- **Data for processing**:
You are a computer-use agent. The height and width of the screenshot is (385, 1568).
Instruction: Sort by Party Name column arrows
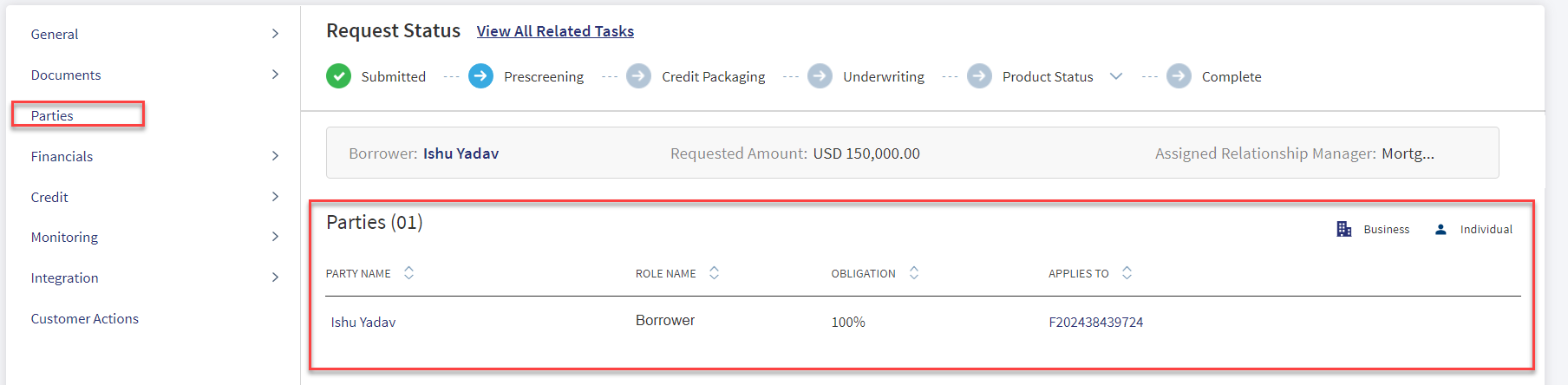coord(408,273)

--

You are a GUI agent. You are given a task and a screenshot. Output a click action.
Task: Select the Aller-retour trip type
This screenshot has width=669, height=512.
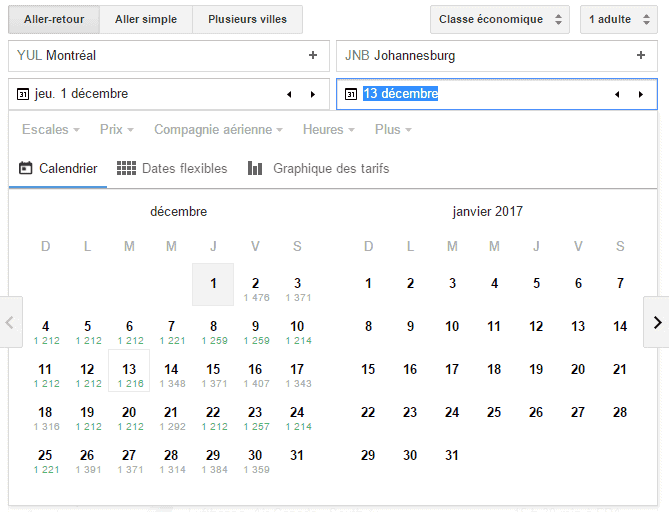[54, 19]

- **Stated problem**:
Could you return the items from the line containing "You are a computer-use" through the line containing "coord(408,273)", copied verbatim, with the pictures left out?

- **Final answer**:
You are a computer-use agent. The height and width of the screenshot is (385, 1568).
Instruction: Sort by Party Name column arrows
coord(408,273)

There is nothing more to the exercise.